--- Available records ---

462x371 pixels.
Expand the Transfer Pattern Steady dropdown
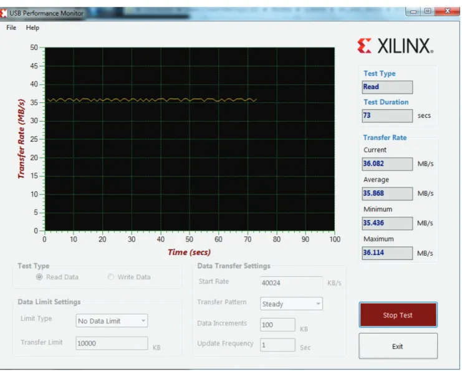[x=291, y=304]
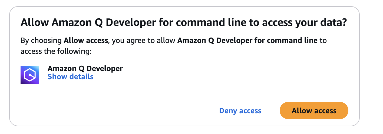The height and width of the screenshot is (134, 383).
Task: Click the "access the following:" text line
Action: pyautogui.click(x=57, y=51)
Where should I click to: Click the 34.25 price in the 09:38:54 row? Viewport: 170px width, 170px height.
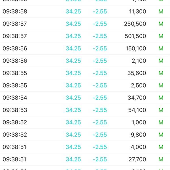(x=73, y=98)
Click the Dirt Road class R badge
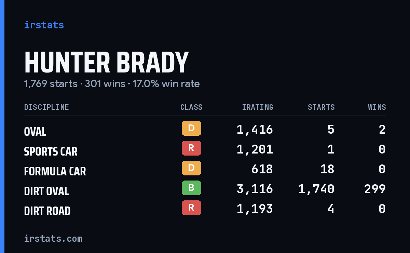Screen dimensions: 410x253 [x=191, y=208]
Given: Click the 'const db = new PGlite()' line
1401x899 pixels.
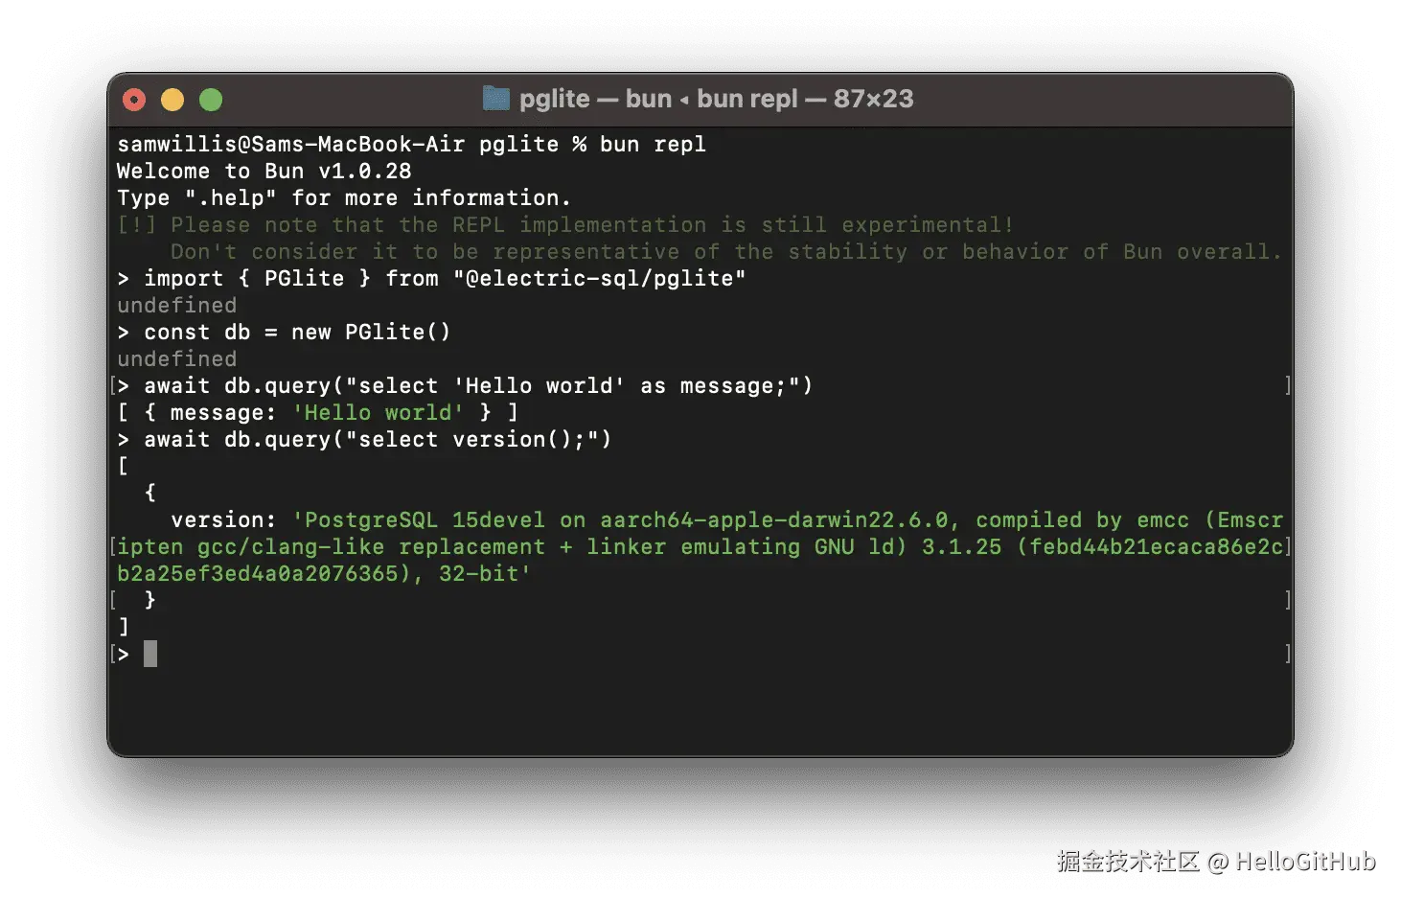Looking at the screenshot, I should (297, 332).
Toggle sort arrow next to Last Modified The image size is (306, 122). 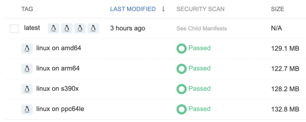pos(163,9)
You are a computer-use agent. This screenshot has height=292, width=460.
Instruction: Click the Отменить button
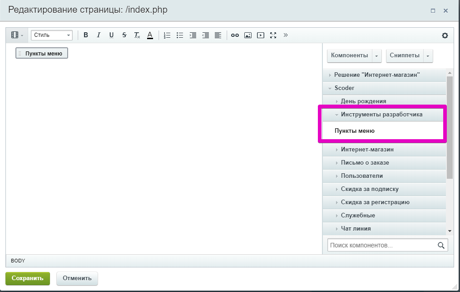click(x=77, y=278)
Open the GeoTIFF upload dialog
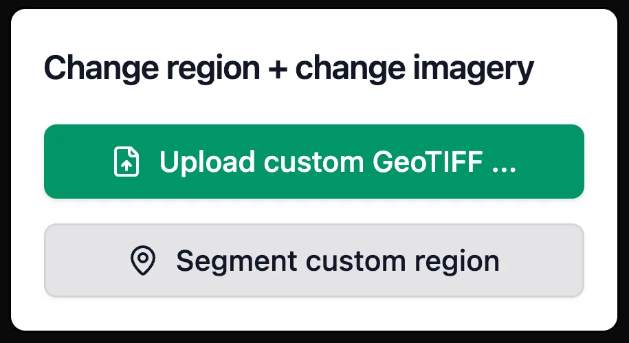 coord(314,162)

---

■ Required work: Print the records from the first line through the line containing "Screen dimensions: 410x253 [x=191, y=208]", reproducing each line exactly and omitting the pictures.

■ Response to this exercise:
462x371 pixels.
Expand the Transfer Pattern Steady dropdown
[x=291, y=304]
The height and width of the screenshot is (134, 383).
Task: Click the "access the following:" text line
Action: pyautogui.click(x=57, y=51)
Where should I click to: Click the 34.25 price in the 09:38:54 row? Viewport: 170px width, 170px height.
(x=73, y=98)
Click the Dirt Road class R badge
Screen dimensions: 410x253 [x=191, y=208]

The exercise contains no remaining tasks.